Don't let that one bounce around inside your head for too long, or your brain might explode.

Friday, December 08, 2006

Penguins on Comedy Central



The above clip is Lewis Black doing most of three minutes on penguins. For those of you unfamiliar with Lewis Black, it is about as grown-up as you can get without being bleeped or blurred on basic cable. I break into guffaws around 1:07.

Wednesday, December 06, 2006

Here's the Results



Left is the office before the facelift, with the blue wall that caused the Smurf snot. Right is after the wallpaper stripping and painting.

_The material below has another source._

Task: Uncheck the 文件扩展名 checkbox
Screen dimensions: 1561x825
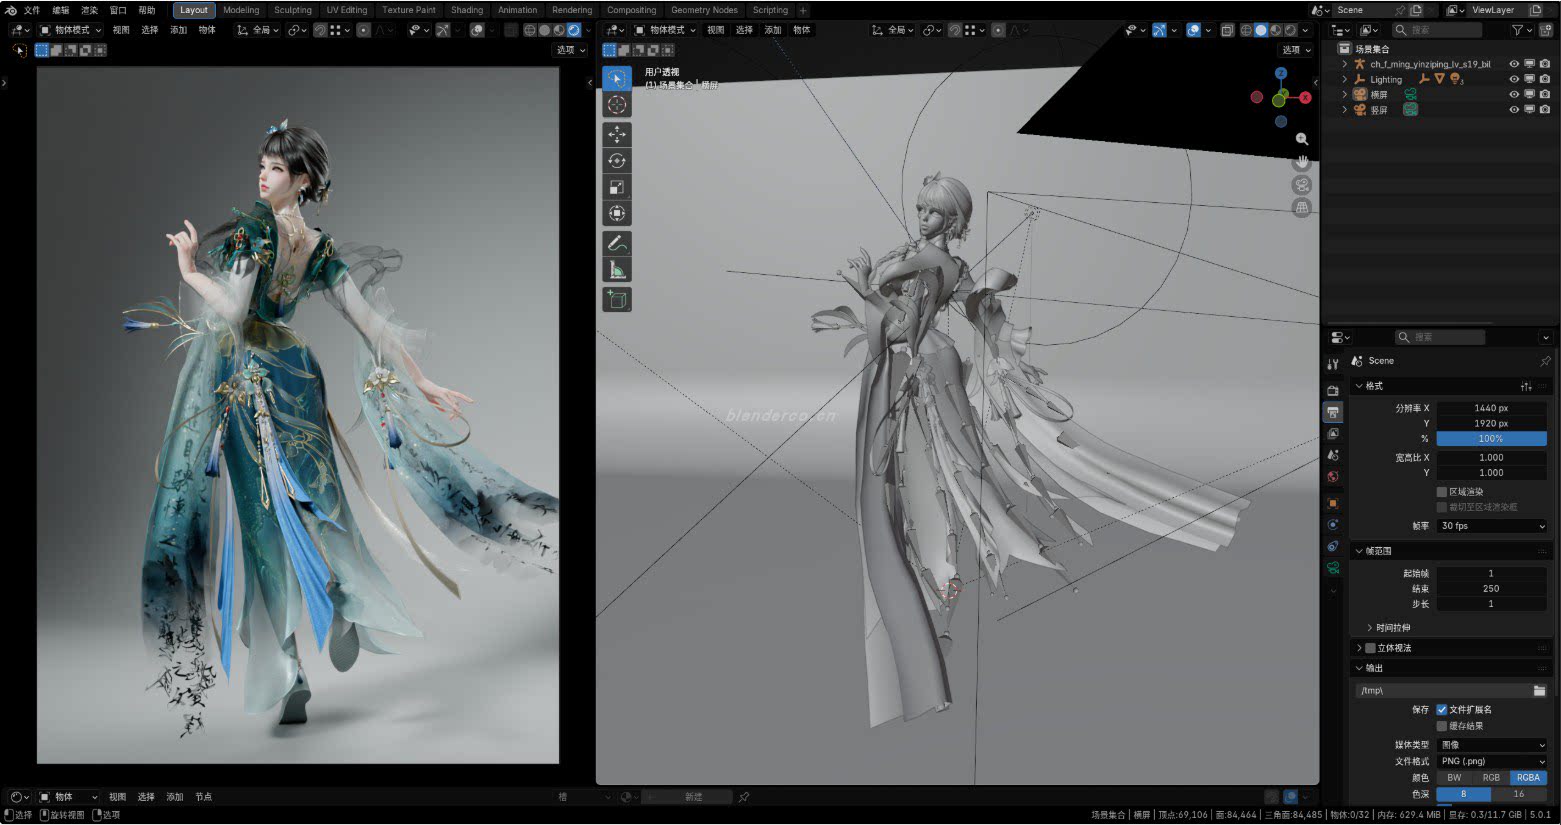Action: [x=1442, y=710]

Saturday, December 02, 2006

Bert the Turtle Meets Aquaman

Top left there is the current logo of DC Comics, the company that brought us Superman. Bottom right is the new logo of the National Emergency Management Association, the professional organization for state-level emergency management and disaster preparedness directors. The EM logo was announced recently to replace the Civil Defense triangle logo from WWII. Here's to the hope that a similarity in graphic design concept does not indicate that our new emergency management plan includes using the Bat Signal. On second thought, the Bat Signal could not be any worse than expecting our desks to double as nuclear-fortified bunkers in a pinch.